- **What is expected**: Please print, word for word, every line from the one that contains "Image resolution: width=548" through the last line of the records, and nothing else.

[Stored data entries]
((

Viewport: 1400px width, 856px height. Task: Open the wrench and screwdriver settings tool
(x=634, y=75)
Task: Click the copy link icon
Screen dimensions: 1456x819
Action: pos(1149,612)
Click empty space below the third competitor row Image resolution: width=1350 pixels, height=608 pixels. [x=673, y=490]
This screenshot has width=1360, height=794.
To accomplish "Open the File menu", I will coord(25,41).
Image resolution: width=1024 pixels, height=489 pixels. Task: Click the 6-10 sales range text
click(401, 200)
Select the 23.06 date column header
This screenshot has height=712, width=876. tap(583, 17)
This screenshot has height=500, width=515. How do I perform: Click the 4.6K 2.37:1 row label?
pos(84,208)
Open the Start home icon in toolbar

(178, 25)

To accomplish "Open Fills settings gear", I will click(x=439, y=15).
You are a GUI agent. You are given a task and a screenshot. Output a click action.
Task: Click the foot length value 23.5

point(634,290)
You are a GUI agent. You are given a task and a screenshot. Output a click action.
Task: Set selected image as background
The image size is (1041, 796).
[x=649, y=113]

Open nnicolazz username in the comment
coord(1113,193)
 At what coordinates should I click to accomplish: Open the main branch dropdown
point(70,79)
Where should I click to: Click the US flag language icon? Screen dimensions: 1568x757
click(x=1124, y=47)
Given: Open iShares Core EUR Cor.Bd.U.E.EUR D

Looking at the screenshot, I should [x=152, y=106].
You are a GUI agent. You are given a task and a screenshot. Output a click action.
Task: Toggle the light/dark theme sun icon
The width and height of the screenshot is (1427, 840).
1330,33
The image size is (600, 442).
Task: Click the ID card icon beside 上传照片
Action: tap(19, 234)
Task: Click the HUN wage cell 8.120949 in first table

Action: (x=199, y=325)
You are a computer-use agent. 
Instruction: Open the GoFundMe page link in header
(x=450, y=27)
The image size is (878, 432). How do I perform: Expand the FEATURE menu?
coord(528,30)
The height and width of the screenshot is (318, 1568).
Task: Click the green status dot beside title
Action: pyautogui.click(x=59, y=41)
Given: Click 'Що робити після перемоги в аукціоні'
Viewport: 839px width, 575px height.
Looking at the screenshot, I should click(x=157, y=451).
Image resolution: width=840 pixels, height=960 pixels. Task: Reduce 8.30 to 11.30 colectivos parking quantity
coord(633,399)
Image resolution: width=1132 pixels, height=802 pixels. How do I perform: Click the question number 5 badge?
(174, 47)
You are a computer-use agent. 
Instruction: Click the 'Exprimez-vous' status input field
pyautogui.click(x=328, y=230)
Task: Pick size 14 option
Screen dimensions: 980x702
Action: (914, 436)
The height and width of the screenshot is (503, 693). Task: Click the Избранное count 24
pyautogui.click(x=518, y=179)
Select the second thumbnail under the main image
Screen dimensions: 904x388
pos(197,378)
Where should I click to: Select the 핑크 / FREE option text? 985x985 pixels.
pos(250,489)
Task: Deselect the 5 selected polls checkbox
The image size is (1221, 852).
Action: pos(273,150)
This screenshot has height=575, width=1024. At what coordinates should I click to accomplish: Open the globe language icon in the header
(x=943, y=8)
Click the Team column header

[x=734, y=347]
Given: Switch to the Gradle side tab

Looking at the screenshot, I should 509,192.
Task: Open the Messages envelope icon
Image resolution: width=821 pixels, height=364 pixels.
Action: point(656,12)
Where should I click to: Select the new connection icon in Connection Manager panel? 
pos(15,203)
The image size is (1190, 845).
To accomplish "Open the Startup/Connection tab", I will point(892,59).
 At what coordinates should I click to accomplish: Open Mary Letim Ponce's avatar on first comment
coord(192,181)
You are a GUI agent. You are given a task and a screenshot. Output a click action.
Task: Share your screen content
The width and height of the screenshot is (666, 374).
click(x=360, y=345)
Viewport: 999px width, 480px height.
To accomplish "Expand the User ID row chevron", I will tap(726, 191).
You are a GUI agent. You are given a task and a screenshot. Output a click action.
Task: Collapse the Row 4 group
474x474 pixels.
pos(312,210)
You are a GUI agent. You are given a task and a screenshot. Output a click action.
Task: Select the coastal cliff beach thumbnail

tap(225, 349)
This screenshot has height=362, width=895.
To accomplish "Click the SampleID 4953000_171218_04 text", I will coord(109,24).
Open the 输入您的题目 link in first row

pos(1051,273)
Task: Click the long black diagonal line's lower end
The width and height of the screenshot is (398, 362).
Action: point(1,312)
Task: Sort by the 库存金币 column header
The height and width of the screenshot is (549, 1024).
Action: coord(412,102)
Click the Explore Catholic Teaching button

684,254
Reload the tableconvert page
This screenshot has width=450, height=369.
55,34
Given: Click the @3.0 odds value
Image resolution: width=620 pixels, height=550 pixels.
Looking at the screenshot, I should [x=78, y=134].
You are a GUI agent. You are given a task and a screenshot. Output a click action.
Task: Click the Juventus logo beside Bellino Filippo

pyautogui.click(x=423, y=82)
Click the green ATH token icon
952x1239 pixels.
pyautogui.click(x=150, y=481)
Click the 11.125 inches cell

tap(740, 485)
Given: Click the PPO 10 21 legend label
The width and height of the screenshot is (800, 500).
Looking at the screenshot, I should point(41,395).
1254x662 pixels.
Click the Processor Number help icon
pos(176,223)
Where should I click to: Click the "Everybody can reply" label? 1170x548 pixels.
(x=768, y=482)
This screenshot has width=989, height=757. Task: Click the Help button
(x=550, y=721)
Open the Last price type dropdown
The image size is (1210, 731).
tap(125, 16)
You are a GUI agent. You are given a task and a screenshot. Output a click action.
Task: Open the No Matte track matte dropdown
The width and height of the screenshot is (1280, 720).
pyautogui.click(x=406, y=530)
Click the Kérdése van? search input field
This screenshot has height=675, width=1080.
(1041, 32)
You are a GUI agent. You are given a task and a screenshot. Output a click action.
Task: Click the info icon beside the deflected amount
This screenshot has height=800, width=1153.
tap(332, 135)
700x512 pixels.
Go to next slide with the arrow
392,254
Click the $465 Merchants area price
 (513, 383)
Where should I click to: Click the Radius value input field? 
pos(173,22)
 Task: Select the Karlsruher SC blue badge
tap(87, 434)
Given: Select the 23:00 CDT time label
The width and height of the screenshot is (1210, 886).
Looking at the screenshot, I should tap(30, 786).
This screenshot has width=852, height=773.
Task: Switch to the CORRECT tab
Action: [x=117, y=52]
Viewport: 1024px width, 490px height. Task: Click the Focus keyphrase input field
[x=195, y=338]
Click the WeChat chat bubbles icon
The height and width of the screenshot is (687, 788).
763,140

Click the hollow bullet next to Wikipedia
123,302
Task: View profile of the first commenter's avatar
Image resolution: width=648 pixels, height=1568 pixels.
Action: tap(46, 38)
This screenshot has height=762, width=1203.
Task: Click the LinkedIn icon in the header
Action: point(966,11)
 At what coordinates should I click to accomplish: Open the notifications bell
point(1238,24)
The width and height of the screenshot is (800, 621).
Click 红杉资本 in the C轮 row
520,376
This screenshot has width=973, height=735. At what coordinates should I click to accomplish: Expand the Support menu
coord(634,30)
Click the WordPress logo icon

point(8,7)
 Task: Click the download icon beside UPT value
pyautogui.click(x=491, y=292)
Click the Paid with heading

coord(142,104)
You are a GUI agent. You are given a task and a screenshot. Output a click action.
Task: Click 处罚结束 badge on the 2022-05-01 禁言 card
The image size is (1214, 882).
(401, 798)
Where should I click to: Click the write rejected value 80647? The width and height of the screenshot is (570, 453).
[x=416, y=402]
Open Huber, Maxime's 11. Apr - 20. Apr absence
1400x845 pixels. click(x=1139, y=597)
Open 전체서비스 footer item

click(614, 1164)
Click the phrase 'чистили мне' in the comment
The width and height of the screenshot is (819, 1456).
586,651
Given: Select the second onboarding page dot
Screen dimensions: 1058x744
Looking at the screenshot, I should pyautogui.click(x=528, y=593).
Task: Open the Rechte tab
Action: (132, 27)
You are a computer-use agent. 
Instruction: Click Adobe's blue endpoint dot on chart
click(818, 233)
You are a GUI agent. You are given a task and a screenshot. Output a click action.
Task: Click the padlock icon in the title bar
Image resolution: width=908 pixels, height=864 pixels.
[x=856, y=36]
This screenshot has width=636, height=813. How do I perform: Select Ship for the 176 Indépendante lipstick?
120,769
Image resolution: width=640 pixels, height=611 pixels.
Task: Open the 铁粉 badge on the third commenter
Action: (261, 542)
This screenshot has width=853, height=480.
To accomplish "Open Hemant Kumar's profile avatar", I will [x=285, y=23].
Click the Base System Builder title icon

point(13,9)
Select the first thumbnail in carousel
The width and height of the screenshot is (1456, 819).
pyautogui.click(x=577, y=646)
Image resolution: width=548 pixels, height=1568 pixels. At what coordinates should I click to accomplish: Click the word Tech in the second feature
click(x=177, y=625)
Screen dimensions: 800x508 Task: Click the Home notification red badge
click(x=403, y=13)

))

- **Answer to the problem**:
Image resolution: width=548 pixels, height=1568 pixels. At what coordinates should I click to accomplish: Click the word Tech in the second feature
click(x=177, y=625)
Screen dimensions: 800x508 Task: Click the Home notification red badge
click(x=403, y=13)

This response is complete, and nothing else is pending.